アルフォンス・ミュシャ Alphonse Mucha
Alphonse Mucha(アルフォンス・ミュシャ) 作家紹介
アルフォンス・ミュシャは1860年、当時オーストリア帝国領であったモラヴィア地方(現在のチェコ共和国)に生まれました。若い頃は役場の書記として働きながら芸術への関心を深め、1879年にウィーンで夜学のデッサン学校に通い、絵画を学び始めます。その後ミュンヘン美術学院で学び、さらにパリへ渡ってAcadémie Julianで本格的な美術教育を受けました。

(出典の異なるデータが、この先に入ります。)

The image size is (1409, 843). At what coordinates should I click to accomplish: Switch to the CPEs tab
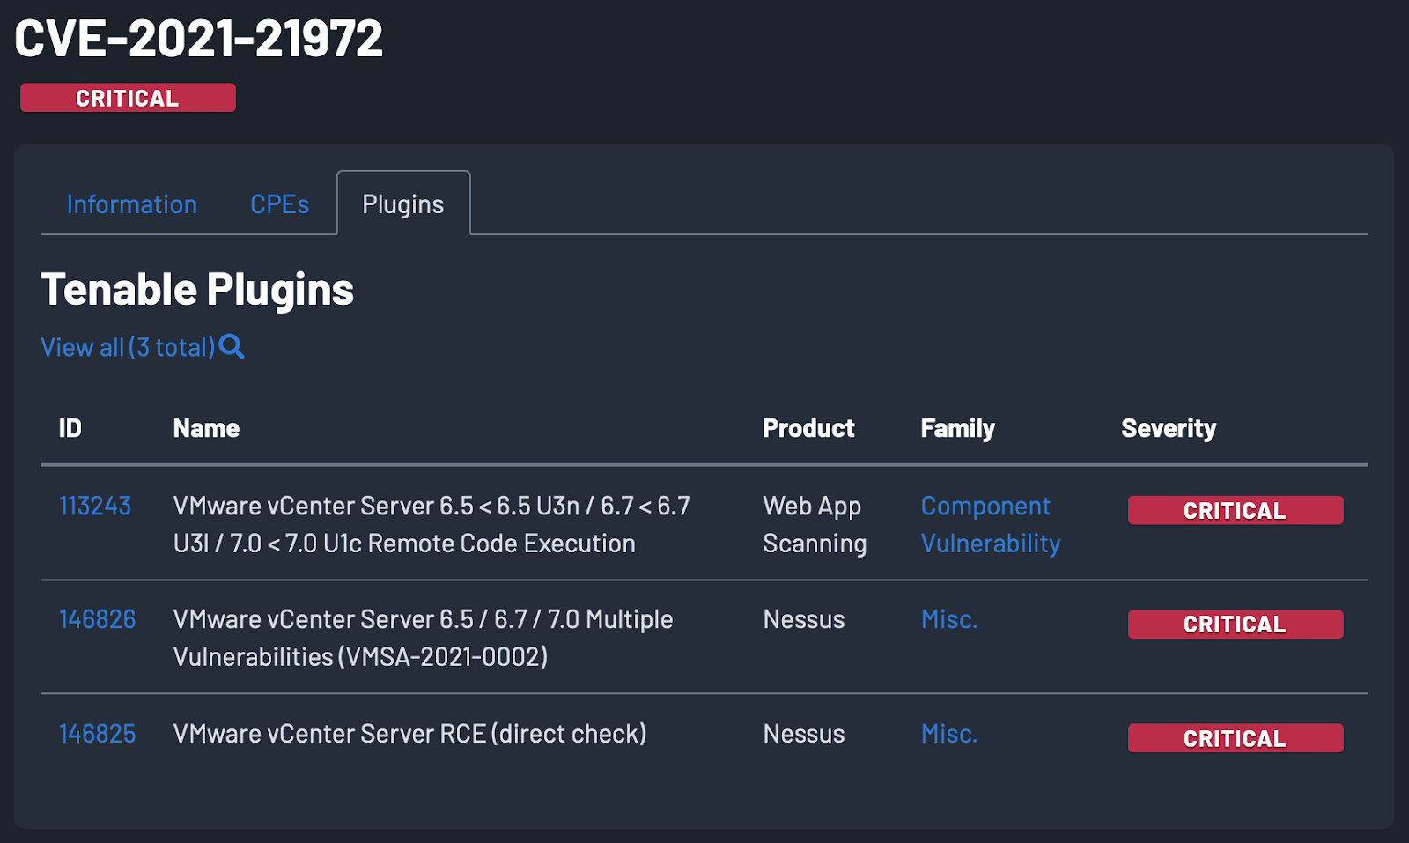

1889年頃からパリの雑誌に舞台衣装の挿絵などを描き、芸術家として活動を始めます。1890年代には画家のPaul Gauguinとアトリエを共有した時期もありました。
1894年、当時の大女優Sarah Bernhardtの舞台《Gismonda》のポスターを制作したことをきっかけに一躍名声を得ます。優雅な女性像と華麗な曲線、星や宝石、植物などの装飾的モチーフを組み合わせた独自のスタイルは、やがて**Art Nouveau(アール・ヌーヴォー)**を象徴する様式として広く知られるようになりました。
1897年には初めての個展を開催し、《四つの花》などの装飾パネル作品を発表します。その後、シャンパンのMoët & Chandonや香水、演劇などの商業ポスターを多数制作し、19世紀末パリで最も人気のあるポスター画家の一人となりました。ポスターのほかにもカレンダー、挿絵、本の装丁、オリジナル版画、壁画など幅広い分野で活躍しました。

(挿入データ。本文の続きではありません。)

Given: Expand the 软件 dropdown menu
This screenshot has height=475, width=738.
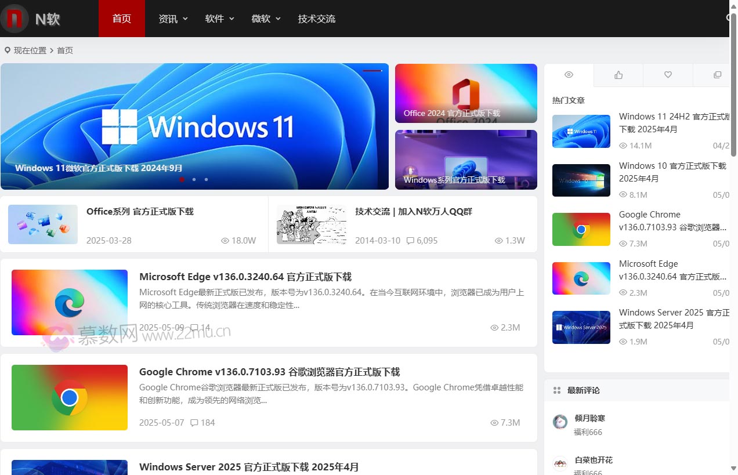Looking at the screenshot, I should pyautogui.click(x=219, y=18).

1910年には祖国に戻り、スラヴ民族の歴史を描く大作《The Slav Epic(スラヴ叙事詩)》の制作に取り組みます。晩年は祖国の文化と歴史をテーマにした作品制作に力を注ぎました。
1939年、ナチス・ドイツによって逮捕されますが釈放され、その数か月後にプラハで亡くなりました。ミュシャは現在も、アール・ヌーヴォー芸術を代表する画家として世界中で高く評価されています。